> [Task set]:
A. Check each statement against the passage about two expectant mothers and answer yes or no, quoting the words of the passage that decide it: (i) Caterina says she has been pregnant before; (ii) Klara has been married for three years; (iii) Klara's second child died within sixteen months.
B. Carry on the passage about the two expectant mothers, starting right after its last sentence.

> [Passage]:
[Start of section]
Caterina is in the first trimester of her pregnancy. You ask if she has been pregnant before. Caterina shakes her head no. Studying her, you wonder. You inquire of her general health; no problems, she says. And the health of the father? Caterina shrugs; her eyes fall.
She has lost contact with the father of her unborn child. All she knows is that he was twenty-three, a lawyer or a notary or something like that. He lives nearby, she thinks; she is not sure. Then affair was over quickly, little more than a one-night stand. No child was expectednor now is it wanted.
What, doctor, is your advice to Caterina?
Later the same day a second expectant mother consults you. Her name is Klara. Klara is twenty-eight, married three years, the wife of a government worker; she has the look of a woman accustomed to anguish. Concerned for the ultimate health of her unborn, Klara explains that for each year of her marriage she has had a childand each has died; the first within thirty-one months, the second within sixteen months, the third within several days. Disease? You ask. Klara nods. She suspects that any future child would be equally susceptible. For you see, her husband is also her second cousin. Both Catholic, they received papal dispensation to marrythough now Klara questions their wisdom in asking for permission.
In addition, there is something else One of Klaras sisters is a hunchback; another sister, the mother of a hunchback. Klara is in the first trimester of her fourth pregnancy. The odds are against the health of her child. Time is running out. And it is only later that you learn---Klaras husband is not, as she said, her second cousin. He is her uncle.
[End of section]
> [Excerpted records]:
[Start of section]
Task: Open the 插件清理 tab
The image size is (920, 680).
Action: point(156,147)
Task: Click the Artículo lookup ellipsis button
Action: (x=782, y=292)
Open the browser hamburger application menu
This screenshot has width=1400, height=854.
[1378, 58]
[End of section]
> [Answers to the exercises]:
A.
(i) No: "Caterina shakes her head no."
(ii) Yes: "married three years"
(iii) Yes: "the second within sixteen months"

B.
So what, doctor, is your advice to Klara?
In addition to all immediate considerations---physical, moral, and religious---the dilemma of whether to terminate a pregnancy is a philosophical question :
Might this life, if left to live, affect the consciousness or even the destiny of mankind?
Yet if the profundity of this question is diminished by the balance, which governs all life, there is evidence in the two true stories you have just heard: the unwed mother with the unwanted child; the married mother with the graves of three infants behind her.
For if you, as the hypothetical physician, had opted for in both cases for abortion, then you would have respectively denied the world the multifaceted genius of Leonardo da Vinci; and spared humanity the terror of Adolf Hitler.
Question 1:
If you knew a woman who was pregnant, who had 8 kids already, three who were deaf, two who were blind, one mentally retarded, and she had syphilis, would you recommend that she have an abortion? Read the next question before looking at the answer for this one.
Question 2:
It is time to elect a new world leader, and only your vote counts. Here are the facts about the three leading candidates:
Candidate A -
Associates with crooked politicians, and consults with astrologers. He's had two Mistresses. He also chain smokes and drinks 8 to 10 martinis a day.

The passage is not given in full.